[[ DATA EXTRACTS open ]]

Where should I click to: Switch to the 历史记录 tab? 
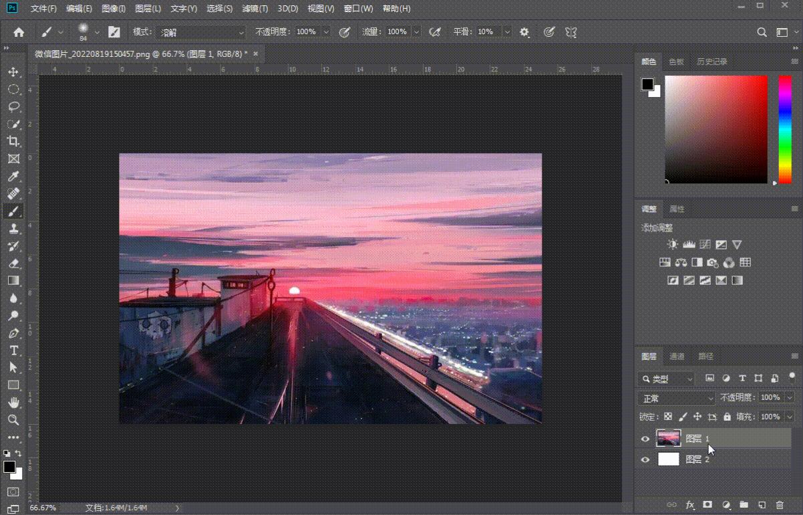[711, 62]
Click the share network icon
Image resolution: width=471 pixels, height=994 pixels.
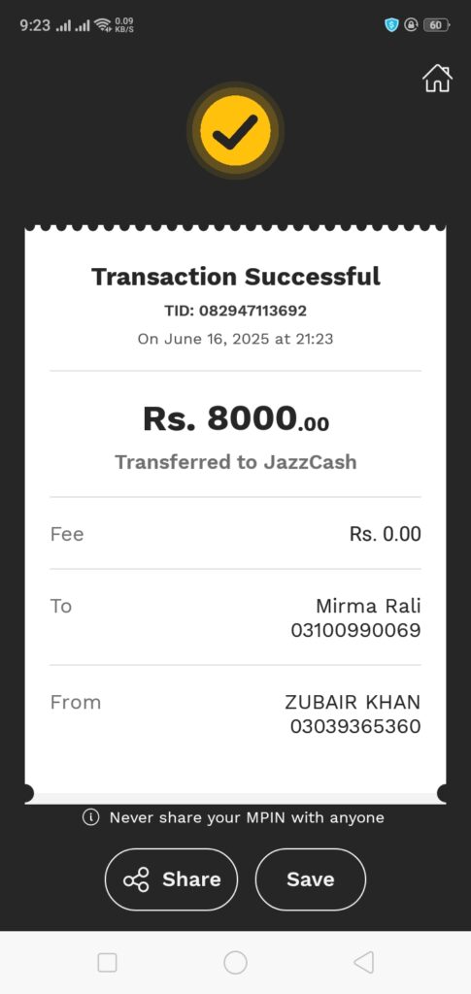point(136,879)
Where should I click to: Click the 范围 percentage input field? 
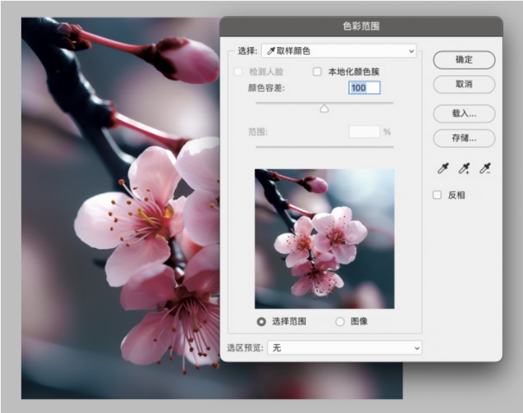tap(364, 132)
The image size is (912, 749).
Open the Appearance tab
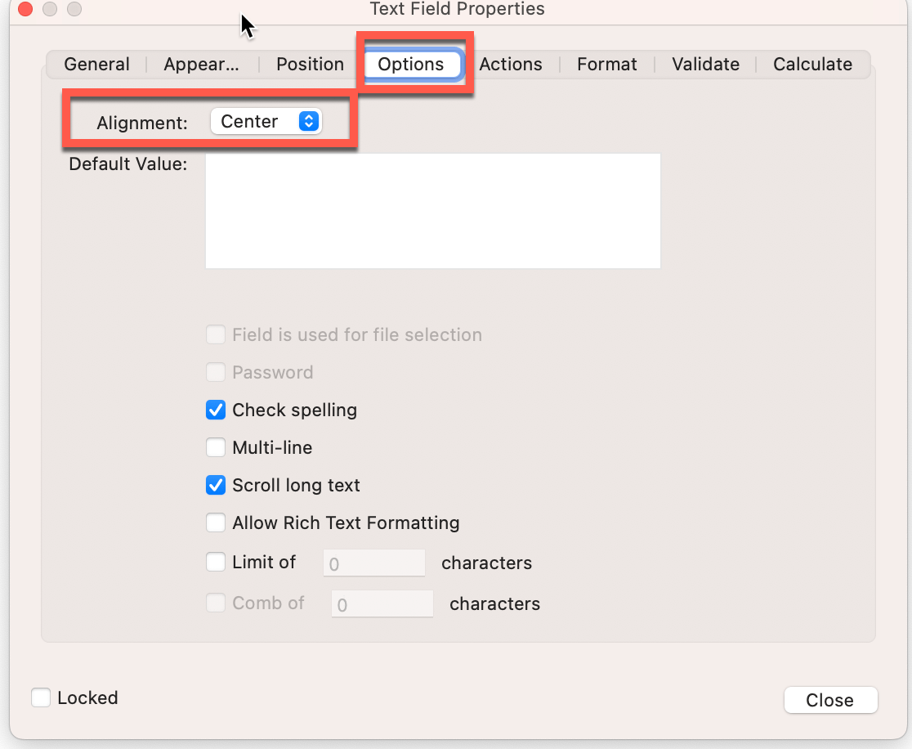coord(201,64)
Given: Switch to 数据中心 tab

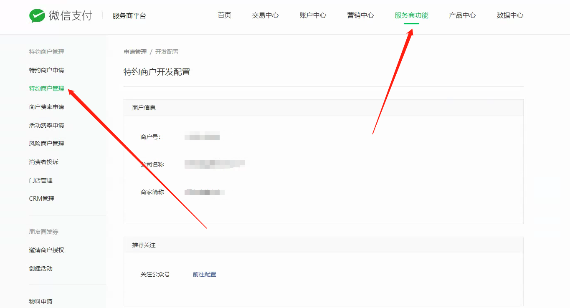Looking at the screenshot, I should coord(510,15).
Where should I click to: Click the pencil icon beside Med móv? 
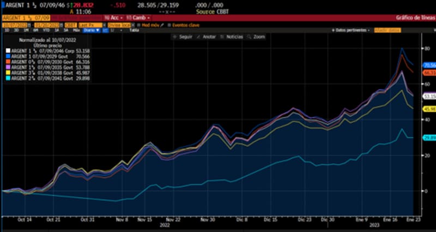(161, 25)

[[ DATA EXTRACTS closed ]]

**PROBLEM STATEMENT**
Output the listing exactly. Leave out any image.

**SOLVED EXERCISE**
Where should I click to: Switch to the 历史记录 tab? 
[711, 62]
Click the share network icon
Image resolution: width=471 pixels, height=994 pixels.
point(136,879)
Where should I click to: Click the 范围 percentage input field? 
tap(364, 132)
The image size is (912, 749).
Open the Appearance tab
coord(201,64)
Given: Switch to 数据中心 tab

Looking at the screenshot, I should coord(510,15).
Where should I click to: Click the pencil icon beside Med móv? 
(161, 25)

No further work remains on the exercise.